Belantamab mafodotin-blmf (Blenrep) plus pomalidomide (Pomalyst) and dexamethasone (BPd) demonstrates maintained health-related quality of life (HR-QOL) compared to bortezomib (Velcade) plus pomalidomide and dexamethasone (PVd) in pretreated patients with relapsed/refractory multiple myeloma, according to patient-reported outcome (PRO) data from the phase 3 DREAMM-8 trial (NCT04484623).
Comparable Quality of Life Scores
Results presented at the 21st International Myeloma Society Annual Meeting showed no significant differences in global health status and QOL (GHS/QOL) scores between the BPd (n = 133) and PVd (n = 124) arms from week 5 to 137, as measured by the European Organisation for Research and Treatment of Cancer (EORTC) Quality of Life Questionnaire-Core Module 30 (QLQ-C30). Domain scores for role and physical functioning, fatigue, and disease symptoms/pain were also comparable across treatment arms.
Meaningful Improvements with BPd
Notably, a higher proportion of patients achieved meaningful improvements (≥10 points) in EORTC scores at any time point with BPd vs PVd. The most significant differences were observed for physical functioning (53.6% vs 31.3%) and fatigue (65.2% vs 46.3%), respectively. Differences were also seen in the GHS/QOL (49.0% vs 39.5%), role functioning (51.6% vs 39.5%), and disease symptom (56.8% vs 43.5%) domains.
Meletios A. Dimopoulos, MD, professor and chairman of the Department of Clinical Therapeutics at the National and Kapodistrian University of Athens School of Medicine in Greece, stated, “Overall, in combination with the significant progression-free survival [PFS] benefit [generated] with BPd vs PVd, [as] observed in DREAMM-8, these results further support the use of BPd as a potential new standard of care in patients with relapsed/refractory multiple myeloma.”
DREAMM-8 Trial Details
The DREAMM-8 trial enrolled patients with multiple myeloma who had received at least one prior line of therapy including lenalidomide and had documented disease progression during or following their most recent treatment. Patients could not have had prior exposure to an anti-BCMA agent or pomalidomide and were not enrolled if they were refractory or intolerant to bortezomib. Key stratification factors included prior treatment lines, prior exposure to bortezomib, and prior exposure to anti-CD38 therapy.
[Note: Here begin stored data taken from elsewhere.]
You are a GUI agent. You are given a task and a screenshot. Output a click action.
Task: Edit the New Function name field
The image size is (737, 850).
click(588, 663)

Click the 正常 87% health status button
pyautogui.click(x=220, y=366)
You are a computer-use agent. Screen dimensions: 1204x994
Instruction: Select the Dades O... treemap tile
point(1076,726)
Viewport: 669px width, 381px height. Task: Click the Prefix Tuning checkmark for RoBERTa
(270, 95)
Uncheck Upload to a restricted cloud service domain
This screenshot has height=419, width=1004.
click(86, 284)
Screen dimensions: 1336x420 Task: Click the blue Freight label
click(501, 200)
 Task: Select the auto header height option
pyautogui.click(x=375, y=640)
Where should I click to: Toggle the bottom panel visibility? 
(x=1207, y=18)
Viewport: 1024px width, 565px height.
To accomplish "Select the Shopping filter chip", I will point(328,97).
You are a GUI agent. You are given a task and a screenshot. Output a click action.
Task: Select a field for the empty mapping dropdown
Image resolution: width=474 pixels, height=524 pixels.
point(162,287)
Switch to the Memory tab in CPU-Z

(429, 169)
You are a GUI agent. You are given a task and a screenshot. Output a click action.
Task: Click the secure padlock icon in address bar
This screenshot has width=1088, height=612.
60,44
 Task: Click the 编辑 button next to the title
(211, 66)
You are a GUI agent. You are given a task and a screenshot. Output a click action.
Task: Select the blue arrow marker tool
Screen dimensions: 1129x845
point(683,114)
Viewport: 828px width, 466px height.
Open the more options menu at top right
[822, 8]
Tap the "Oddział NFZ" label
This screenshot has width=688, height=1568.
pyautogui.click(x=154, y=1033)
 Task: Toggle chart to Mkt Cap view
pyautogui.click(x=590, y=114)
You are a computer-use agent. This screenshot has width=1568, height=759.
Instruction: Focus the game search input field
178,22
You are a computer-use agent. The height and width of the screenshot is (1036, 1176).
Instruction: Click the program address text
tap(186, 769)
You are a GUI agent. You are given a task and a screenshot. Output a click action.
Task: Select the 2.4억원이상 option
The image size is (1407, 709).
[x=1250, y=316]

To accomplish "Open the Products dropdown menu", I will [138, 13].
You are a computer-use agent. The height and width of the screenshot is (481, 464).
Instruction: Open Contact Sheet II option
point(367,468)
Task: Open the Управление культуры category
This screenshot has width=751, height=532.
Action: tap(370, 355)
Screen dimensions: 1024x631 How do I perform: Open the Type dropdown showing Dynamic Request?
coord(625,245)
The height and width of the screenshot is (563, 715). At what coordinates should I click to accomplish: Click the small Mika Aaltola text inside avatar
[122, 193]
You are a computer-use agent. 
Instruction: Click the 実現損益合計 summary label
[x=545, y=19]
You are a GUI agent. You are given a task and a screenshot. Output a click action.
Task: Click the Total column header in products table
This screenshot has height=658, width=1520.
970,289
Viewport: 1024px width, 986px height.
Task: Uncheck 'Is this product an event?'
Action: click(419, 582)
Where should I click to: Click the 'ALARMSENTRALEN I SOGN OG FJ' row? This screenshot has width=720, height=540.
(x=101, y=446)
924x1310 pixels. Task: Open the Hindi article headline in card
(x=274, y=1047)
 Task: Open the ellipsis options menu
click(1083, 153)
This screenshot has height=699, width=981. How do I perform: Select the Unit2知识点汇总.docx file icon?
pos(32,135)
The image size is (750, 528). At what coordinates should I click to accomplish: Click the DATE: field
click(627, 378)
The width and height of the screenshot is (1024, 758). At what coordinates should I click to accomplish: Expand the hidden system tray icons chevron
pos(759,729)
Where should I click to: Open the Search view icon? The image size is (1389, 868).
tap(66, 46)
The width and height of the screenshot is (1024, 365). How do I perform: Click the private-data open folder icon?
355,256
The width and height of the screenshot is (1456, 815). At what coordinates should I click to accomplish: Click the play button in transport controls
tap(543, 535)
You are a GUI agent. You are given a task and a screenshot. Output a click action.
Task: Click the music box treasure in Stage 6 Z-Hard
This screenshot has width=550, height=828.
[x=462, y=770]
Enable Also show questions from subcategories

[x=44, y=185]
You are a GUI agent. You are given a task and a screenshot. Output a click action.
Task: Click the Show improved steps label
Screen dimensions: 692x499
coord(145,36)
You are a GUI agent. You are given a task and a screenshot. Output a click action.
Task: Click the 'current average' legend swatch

Patients were randomized 1:1 to the BPd arm or PVd arm. In the BPd arm, patients received 2.5 mg/kg of intravenous belantamab mafodotin during cycle 1, followed by 1.9 mg/kg every 4 weeks from cycle 2 onward; 4 mg of oral pomalidomide on days 1 to 21; and 40 mg of dexamethasone on days 1, 8, 15, and 22. The comparator arm comprised 1.3 mg/m2 of subcutaneous bortezomib, 4 mg of pomalidomide, and 20 mg of dexamethasone. Treatment continued until disease progression, death, unacceptable toxicity, withdrawal of consent, or study cessation.
The primary endpoint was PFS by independent review committee assessment. Secondary endpoints included overall survival, minimal residual disease negativity, duration of response, overall response rate, complete response rate, very good partial response or greater, time to best response, time to progression, PFS2, adverse effects (AEs), ocular findings, and PROs.
Additional Toxicity Data
Over 53% of patients with available data across both arms reported no to low severity, interference, or frequency of symptomatic AEs at all visits, with a maximum PRO-CTCAE score of less than 3 post-baseline. Ocular toxicities were generally manageable with dose modification and had a minimal impact on PRO QOL. The incidence of treatment discontinuation due to ocular toxicities was low.
Worsening of vision-related function was reported in a higher proportion of patients treated with BPd (73%) vs PVd (51%), per OSDI scores. However, most of these patients later reported improvements in vision-related functions; in the BPd arm (n = 110), 92% of patients experienced an improvement in vision-related function after a median of 57 days.